The Chairman asked whether the views expressed at Monday’s event would be taken forward in the development of the Strategy and it was confirmed that all of the views from the groups who attended had been noted and would not be discounted.  The Steering Group meeting in March would set the agenda for the whole year, with some suggestions becoming meeting themes. Suggestions had also been made to include community safety teams, the RNLI and coastguard in the Steering Group.

 

Councillor Ireland, who attended the event, considered this a very useful meeting with great enthusiasm and buy in by the parties who were there and a consensus of agreement on the areas where there were gaps in provision.  He felt it was important to understand that people presented through different routes such as housing and to include these as areas of focus to better identify those at risk.

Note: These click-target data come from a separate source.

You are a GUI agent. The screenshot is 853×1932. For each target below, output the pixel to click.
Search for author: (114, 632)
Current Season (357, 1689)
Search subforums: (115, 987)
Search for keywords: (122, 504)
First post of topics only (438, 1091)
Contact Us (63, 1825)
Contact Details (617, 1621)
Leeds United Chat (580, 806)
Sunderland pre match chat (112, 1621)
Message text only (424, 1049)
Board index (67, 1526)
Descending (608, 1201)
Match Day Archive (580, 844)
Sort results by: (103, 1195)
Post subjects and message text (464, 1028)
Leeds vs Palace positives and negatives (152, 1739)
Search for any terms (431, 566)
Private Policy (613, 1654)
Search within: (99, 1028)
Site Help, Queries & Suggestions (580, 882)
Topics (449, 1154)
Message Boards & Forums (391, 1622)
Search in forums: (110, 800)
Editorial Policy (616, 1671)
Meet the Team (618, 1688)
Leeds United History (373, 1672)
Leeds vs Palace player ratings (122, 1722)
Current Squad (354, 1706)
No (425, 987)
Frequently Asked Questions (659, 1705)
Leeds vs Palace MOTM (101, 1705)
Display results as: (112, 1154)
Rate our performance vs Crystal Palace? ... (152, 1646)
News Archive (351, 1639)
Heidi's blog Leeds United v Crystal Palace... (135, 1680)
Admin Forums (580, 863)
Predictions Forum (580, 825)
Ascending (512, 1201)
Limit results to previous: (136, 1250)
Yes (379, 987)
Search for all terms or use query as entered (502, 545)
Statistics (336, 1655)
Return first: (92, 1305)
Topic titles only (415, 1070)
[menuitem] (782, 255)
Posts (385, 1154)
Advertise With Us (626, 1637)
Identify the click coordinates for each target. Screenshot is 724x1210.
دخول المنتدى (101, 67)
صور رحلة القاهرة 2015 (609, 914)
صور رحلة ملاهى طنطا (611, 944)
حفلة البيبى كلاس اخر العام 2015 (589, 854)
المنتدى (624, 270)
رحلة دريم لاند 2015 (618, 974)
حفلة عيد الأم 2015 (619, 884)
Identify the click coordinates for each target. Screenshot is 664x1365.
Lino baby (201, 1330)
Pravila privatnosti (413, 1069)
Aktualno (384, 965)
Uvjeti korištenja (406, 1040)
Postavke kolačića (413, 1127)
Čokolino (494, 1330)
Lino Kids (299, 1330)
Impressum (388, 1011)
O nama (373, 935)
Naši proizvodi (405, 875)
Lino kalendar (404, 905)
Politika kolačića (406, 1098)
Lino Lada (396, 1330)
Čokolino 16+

A member commented that having a plan with a lot of stakeholders involved was different from delivering on the plan.  She drew attention to the difference in the approach taken if someone did not indicate that they were feeling suicidal despite the fact that they might feel suicidal on a different occasion.  There were also difficulties in getting back into the system once a patient had been discharged.  Questions were asked in relation to access to mental health services as a result of routine depression screening at GP surgeries and how suicide risk was picked up in children.

 

It was confirmed that the Plan was for all ages across mental health services generally.  The majority of people who committed suicide did not access these services, although there may have been increased visits to their GP but not for mental health issues. 

 

Members asked whether the Plan made provision for people in prison and it was confirmed that the Prison Service had been invited to attend Monday's event and, although unable to attend, the Service had provided a statement that it wished to be involved in development of the Plan.  An outstanding question remained whether prisoners were included in suicide numbers.  It was known that most suicides occurred in inpatient units or in prison and so these were the key areas.

 

The Assistant Director - Early Help ? Community Services outlined the areas of DCC's involvement including communications, the Environment and Economy Directorate (walks and green spaces for mental health) and planning policies and the Children's Services Directorate in terms of the Thrive Model.  This was about the benefit of linking everything together including public health to provide prevention at scale. A further meeting with officers would take place to assess how to take the work forward and involve all of the services in the new Dorset Council.

 

Councillor Alison Reed drew attention to the need for mental health services in Weymouth and Portland as an area of deprivation.  In particular, she highlighted an issue with many children with high needs in one of the schools and also the high number of rough sleepers.

 

The Chairman reported that the Collingwood Wing at HMP Verne, Portland would be for the sole use of jailed veterans and it was hoped that the benefit of peer support would assist in reducing incidences of suicide in the veteran population. 

 

Resolved

That a further report on progress with the Dorset Suicide Prevention Strategy is provided in June 2019.